Здесь новый удар: нам повысили стоимость за съемную квартиру и мы не могли больше оплачивать ее с нашими доходами. Пришлось съезжаться с моими родителями. Я опять плакала. Не поэтому, что у меня нехорошие дела с ними. Просто перед очами стоял пример моих папы и бабушки, которые прожили совместно практически 20 лет и все эти годы у их были разногласия полностью по всем вопросам. Так как мысль переезда принадлежала супругу, я взяла с него обещание не браниться с моей матерью и не срываться на мне. Это было моим условием.

Вобщем, все пошло еще лучше, чем я могла представить. Съемная квартира, кроме накладности, была еще страшно прохладной. Малыша приходилось накрывать всеми вероятными одеялами. Сама я напоминала для себя вилок капусты. А дома было 30 градусов и мы, в конце концов, разделись. К тому же, на съемной квартире не было телефона, а дома я смогла опять подключиться к Вебу и воспользоваться электрической почтой, что позволило разговаривать с друзьями в других городках и странах. К собственному стыду должна признаться, что в Сызрани у меня только одна подруга, и с ней мы не можем видеться нередко. Словом, на душе стало веселей.

Потом мне принесли еще 5 контрольных и в вещественном плане дышать стало легче. Следом позвонили из Сохнута и произнесли, что ожидают не дождутся, когда я, в конце концов, выйду на свое место педагога иврита. А еще мой декретный подошел к концу, и я решила выйти на основную работу тоже, потому что график у меня свободный, а директор наш к беременным и кормящим относится так трепетно, как будто мы все рожаем от него.
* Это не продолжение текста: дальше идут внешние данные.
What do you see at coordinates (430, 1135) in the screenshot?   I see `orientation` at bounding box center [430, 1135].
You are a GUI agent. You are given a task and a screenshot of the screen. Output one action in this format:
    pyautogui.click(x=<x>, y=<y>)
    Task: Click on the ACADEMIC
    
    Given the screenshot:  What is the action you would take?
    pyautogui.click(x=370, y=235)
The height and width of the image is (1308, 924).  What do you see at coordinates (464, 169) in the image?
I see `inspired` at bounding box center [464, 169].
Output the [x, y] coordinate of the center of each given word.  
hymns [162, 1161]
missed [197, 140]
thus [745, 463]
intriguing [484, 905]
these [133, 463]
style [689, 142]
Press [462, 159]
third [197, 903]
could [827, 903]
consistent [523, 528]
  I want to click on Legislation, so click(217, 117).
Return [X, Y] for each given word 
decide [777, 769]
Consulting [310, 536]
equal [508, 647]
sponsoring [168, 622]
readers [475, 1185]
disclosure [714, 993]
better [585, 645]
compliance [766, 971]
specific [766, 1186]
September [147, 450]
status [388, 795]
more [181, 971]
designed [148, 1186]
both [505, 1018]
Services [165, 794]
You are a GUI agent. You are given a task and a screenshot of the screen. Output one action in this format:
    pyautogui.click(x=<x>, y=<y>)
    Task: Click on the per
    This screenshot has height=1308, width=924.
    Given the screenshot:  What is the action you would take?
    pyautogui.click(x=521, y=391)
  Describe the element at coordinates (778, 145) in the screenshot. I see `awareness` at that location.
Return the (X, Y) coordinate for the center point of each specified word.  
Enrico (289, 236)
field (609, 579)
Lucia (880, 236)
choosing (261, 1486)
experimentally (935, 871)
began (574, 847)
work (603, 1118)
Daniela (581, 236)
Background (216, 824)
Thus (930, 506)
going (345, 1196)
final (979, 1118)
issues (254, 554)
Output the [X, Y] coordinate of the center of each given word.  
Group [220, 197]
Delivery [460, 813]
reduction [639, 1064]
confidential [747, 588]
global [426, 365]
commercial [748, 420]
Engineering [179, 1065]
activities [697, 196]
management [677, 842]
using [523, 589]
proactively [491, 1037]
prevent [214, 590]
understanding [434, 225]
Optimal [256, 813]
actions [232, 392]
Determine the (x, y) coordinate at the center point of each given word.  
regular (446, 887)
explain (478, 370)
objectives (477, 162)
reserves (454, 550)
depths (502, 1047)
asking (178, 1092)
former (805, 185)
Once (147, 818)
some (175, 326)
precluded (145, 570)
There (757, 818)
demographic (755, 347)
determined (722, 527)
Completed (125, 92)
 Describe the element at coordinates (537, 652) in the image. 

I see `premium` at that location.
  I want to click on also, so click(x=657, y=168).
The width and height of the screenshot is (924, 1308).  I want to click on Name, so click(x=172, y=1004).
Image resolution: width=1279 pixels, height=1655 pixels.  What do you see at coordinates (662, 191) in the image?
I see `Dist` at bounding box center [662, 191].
Итак, я подошла к директору и произнесла, что я выхожу на работу. Он прореагировал в собственной обыкновенной манере: «Выходишь и выходи». И здесь я вдруг ощутила, что депрессия кончилась.

Ребенок к трем месяцам перевоплотился в самое любимое и драгоценное на свете существо. Соня смотрела на меня и улыбалась. Успокаивалась на моих руках резвее, чем на чьих-либо еще. Я опять ощутила себя с ней кое-чем единым. К тому же наладилась сексапильная жизнь. К счастью, я принадлежу к числу дам, у каких не затухает желание после родов. Более того, я начала получать от секса большее наслаждение, чем ранее. Словом, все будто бы наладилось. Но впереди нас ожидали новые свершения.